Show the trajectory of $\alpha -$ particle of different impact parameter and using it how did Rutherford determine the upper limit of the nuclear size ? 

Impact parameter is the perpendicular distance of the initial velocity vector of the $\alpha$-particle from the centre of the nucleus and the trajectory of the $\alpha$-particle depend on the impact parameter of collision $b$ with the nucleus.

A given beam of $\alpha$-particles has a distribution of impact parameter $b$, so that the beam is scattered in various directions with different probabilities. In a beam all particles have nearly same kinetic energy.

The smaller the impact parameter $b$ of the $\alpha$-particle the closer it is to the nucleus and its scattering is larger means the angle of scattering is larger.

In case of head on collision, the impact parameter is minimum $(b=0)$ and the $\alpha$-particle rebounds back $(\theta \cong \pi)$.

As the impact parameter of the $\alpha$-particle becomes larger, the scattering angle decreases and $\alpha$-particle for a larger impact parameter keeps the motion on its original trajectory without scattering that is scattering angle $\theta=0^{\circ}$.

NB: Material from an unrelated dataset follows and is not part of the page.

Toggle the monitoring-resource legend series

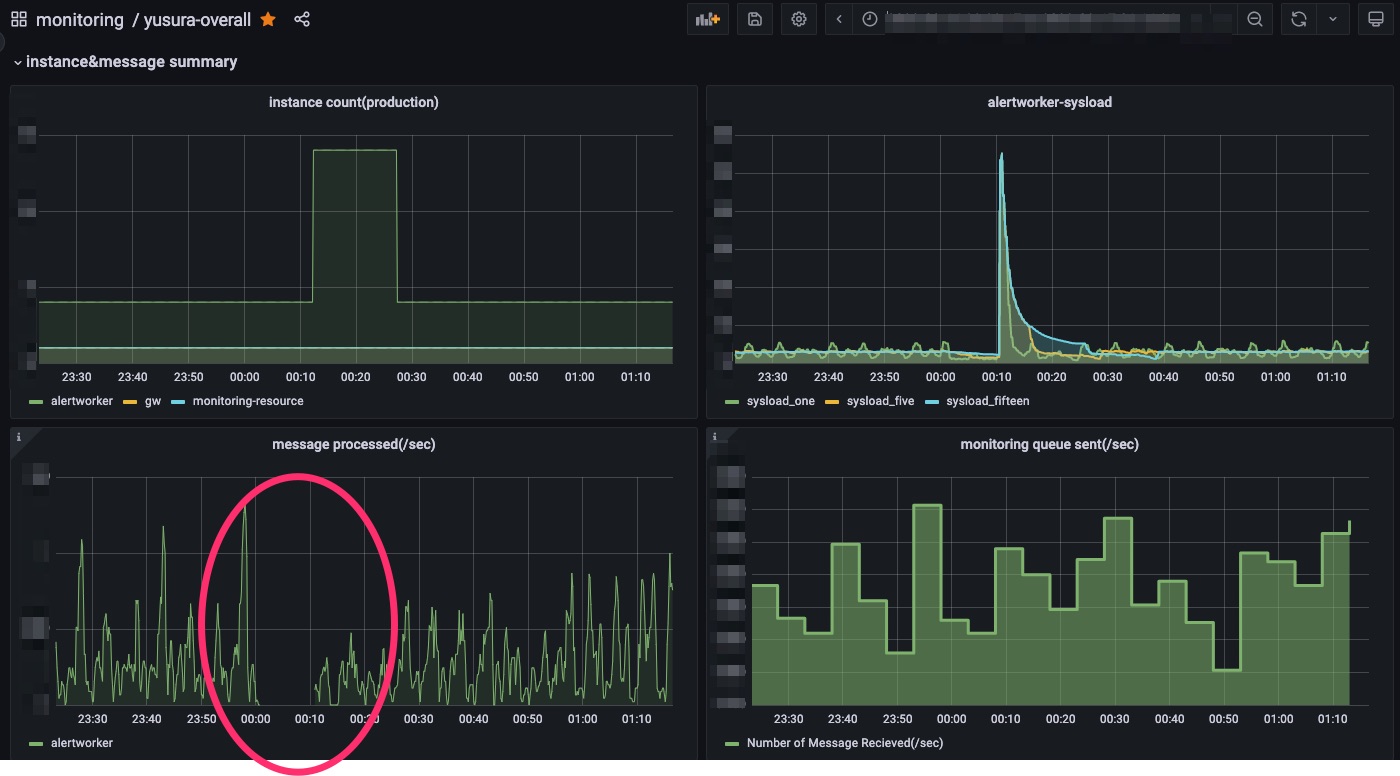(x=247, y=401)
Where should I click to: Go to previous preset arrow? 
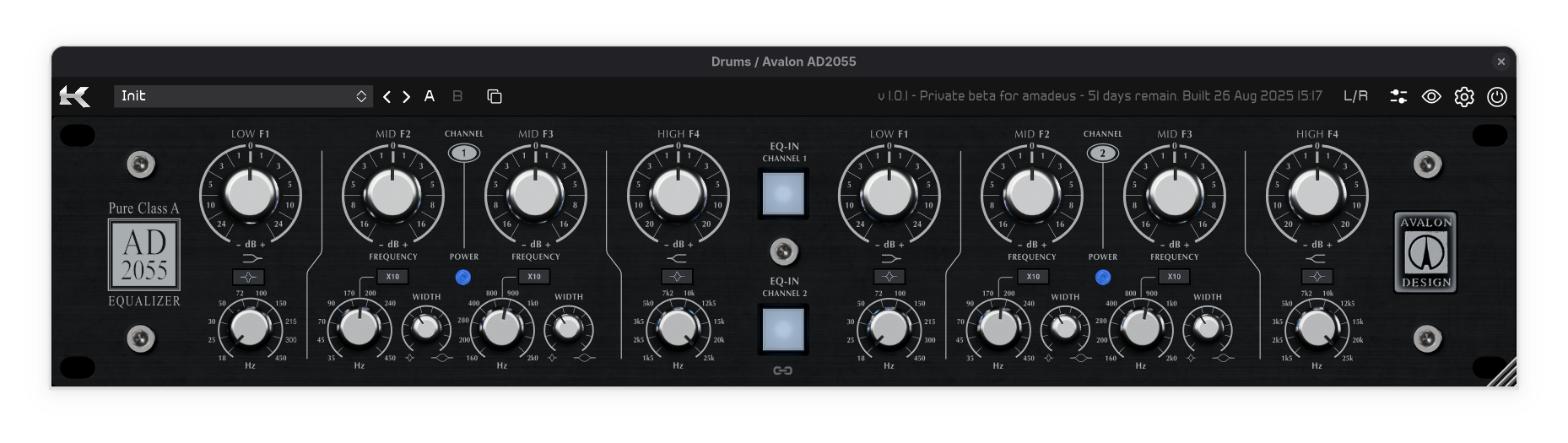387,97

Hence, only a small fraction of the number of incident particles rebound back indicates that the number of $\alpha$-particles undergoing head on collision is small. This means that the mass of the atom is concentrated in a small volume. Therefore, Rutherford scattering is a powerful way to determine an upper limit to the size of the nucleus.

From this experiment, Rutherford suggested the dimension of nucleus is $10^{-15} \mathrm{~m}$ to $10^{-14} \mathrm{~m}$.